Howells: Requiem & Other Choral Works (CD Review - Gramophone Magazine, 2012)

Will only male choirs do for Howells's sacred music? So previous commentators have insisted, though only the most rigid epigone would say the same for the cantatas of Bach. By the same token, well-enunciated American English isn't out of place, especially when Massachusetts-based Gloriae Dei Cantores sing a work written for Washington National Cathedral - a late and unfinished Te Deum, at that, and like the Dallas canticles more tonally stable than their earlier counterparts written for English cathedrals. Much as I welcome John Buttrey's completion of this gently persuasive setting, my reservation is more basic and concerns breadth of tone. Parallel semitones (the opening of the Chichester Magnificat), simple psalms (No 23 from the Requiem) and bold unisons (in the Te Deum) don't make the intended effect and stray preilously away from the note (too often under it, in the case of the sopranos) when the vibrato is wide and the recorded balance diffuse. Unless you're in the middle of this music, singing it, you can often strain to catch the detail, whether heard on record or in church, and the wide dynamic range required can be more help than hindrance.
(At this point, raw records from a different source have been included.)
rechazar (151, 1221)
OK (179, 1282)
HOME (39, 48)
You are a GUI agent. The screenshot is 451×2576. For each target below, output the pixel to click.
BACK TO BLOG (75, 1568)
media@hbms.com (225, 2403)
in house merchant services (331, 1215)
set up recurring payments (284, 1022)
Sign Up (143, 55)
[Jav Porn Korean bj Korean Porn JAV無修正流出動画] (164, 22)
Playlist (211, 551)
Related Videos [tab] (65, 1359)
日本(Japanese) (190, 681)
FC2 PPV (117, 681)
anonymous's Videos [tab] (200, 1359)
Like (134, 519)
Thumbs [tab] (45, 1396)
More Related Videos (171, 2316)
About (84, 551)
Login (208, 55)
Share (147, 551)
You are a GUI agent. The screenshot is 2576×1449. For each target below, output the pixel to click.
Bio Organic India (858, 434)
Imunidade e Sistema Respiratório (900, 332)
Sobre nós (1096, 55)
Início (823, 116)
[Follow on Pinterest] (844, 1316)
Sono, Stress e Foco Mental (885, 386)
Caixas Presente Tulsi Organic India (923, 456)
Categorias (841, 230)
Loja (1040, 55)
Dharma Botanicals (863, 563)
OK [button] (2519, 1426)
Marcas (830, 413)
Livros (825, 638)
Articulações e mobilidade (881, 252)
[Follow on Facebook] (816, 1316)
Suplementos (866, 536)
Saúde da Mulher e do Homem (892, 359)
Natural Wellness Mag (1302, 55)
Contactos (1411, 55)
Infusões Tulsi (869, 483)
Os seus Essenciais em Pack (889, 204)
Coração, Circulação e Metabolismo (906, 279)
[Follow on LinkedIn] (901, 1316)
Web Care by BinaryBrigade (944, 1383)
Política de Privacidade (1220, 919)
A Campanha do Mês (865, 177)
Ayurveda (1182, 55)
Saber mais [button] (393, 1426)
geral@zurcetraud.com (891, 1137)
Hyperion's disc, then, is all the more impressive for dispelling the clouds of dissonance that have given Howells the bad name of a meandering mystic and letting us hear what a fine ear he had, not just for the juicy suspension or overpowering cadence but for deft two-part harmony, as one finds throughout the understated Gloucester Canticles. The Choir of Trinity College, Cambridge, is ideally pure and full in tone. The grand hymns and canticles are extrovert and focused, the intimate supplications such as Take him, earthsung with great poise.

Comparisons can flatter to deceive but, by the side of the Trinity choir's Requiem, the Choir of St John's sounds too quick, the Vasari singers too distant, the Cambridge Singers a little plain; even my previous favourite, the Corydon Singers, don't alight on chords with quite the full and alert appreciation of what makes Howells Howells, that impassioned, modally inflected application to the personal and the numinous which reminds me more of Bruckner than Stanford. How good it is to hear the St Paul's Service not swallowed up by the dome of that cathedral but still buttressed by a mighty Willis beast, belonging in this case to Lincoln. In a recital of many highlights, I have returned again and again to the St Paul's Nunc dimittis: spaciously paced and surely directed towards a ritardando of almighty breadth more associated with the ambivalent Catholic Mahler than the equally ambivalent Protestant Howells. This is a perfect disc of its kind.